▶ Aufgabenbeschreibung: Schreibe den Text über die Finanzierung des Akkuherstellers Northvolt im Anschluss an seinen letzten Satz weiter.

▶ Vorliegender Textauszug:
↓
Der Chef des schwedischen Elektroauto-Akku-Start-ups Northvolt Peter Carlsson hat in einem ausführlichen Interview mit dem Manager Magazin über den Stand der Finanzen und Pläne des Unternehmens gesprochen.
Auf ein mögliches Scheitern des Projekts angesprochen, sagte Carlson: „Ich glaube, wir sind über den Punkt hinaus, an dem wir scheitern könnten wie ein Start-up, dem das Cash ausgeht.“ Die Anteilseigner stünden dafür, dass Northvolt ein zentraler Teil einer europäischen Infrastruktur wird. Auch die Politik stehe hinter dem Vorhaben.
Northvolt plant mehrere Akkufabriken in Europa und auch Nordamerika. Man finanziere jedes Projekt „mit einem gesunden Mix aus Eigenkapital und Schulden; und auf der Schuldenseite geben Institutionen wie die Europäische Investitionsbank und das schwedische National Debt Office den Privatbanken die nötige Sicherheit“, erklärte der CEO. Man bezahle einen variablen Zinssatz, jeweils drei Prozentpunkte über einem Zinssatz für risikolose Anleihen. Das sei sehr wettbewerbsfähig. Geholfen hätten dabei die Abnahmegarantien einiger großer Kunden.
↑
▶ Bereitgestellte Daten:
↓
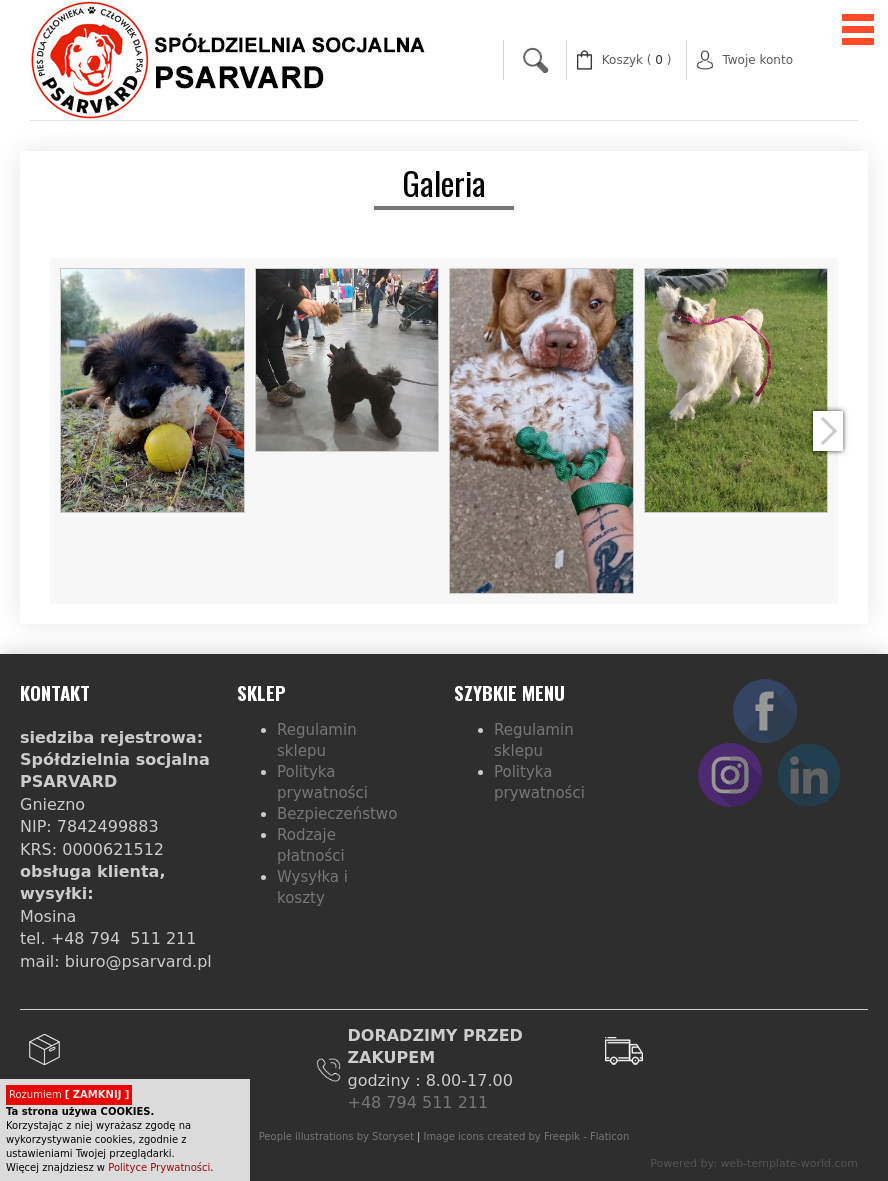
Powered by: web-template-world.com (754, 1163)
↑
▶ Ergebnis:
Zu den Abnehmern von Northvolt gehören die Autobauer BMW, Volkswagen und Volvo Cars. BMW und VW sind zudem direkt an dem Start-up beteiligt, mit Volvo wird ein gemeinsames Batteriezellenfabrik in Schweden gebaut.
Die deutsche Fabrik „Northvolt Drei“ soll nach dem Endausbau im Jahr 2029 pro Jahr Batteriezellen in einer Größenordnung von 60 GWh produzieren. Northvolt plant derzeit zudem die Anlagen Northvolt Ett (Skellefteå, Schweden), Northvolt Dwa (Gdansk, Polen), die Gigafactory „Novo“ des Joint Ventures Northvolt-Volvo Cars (Göteborg, Schweden), Northvolt Fem (Borlänge, Schweden), Northvolt Cuberg (San Leandro, USA) sowie Northvolt Six (Montreal, Kanada).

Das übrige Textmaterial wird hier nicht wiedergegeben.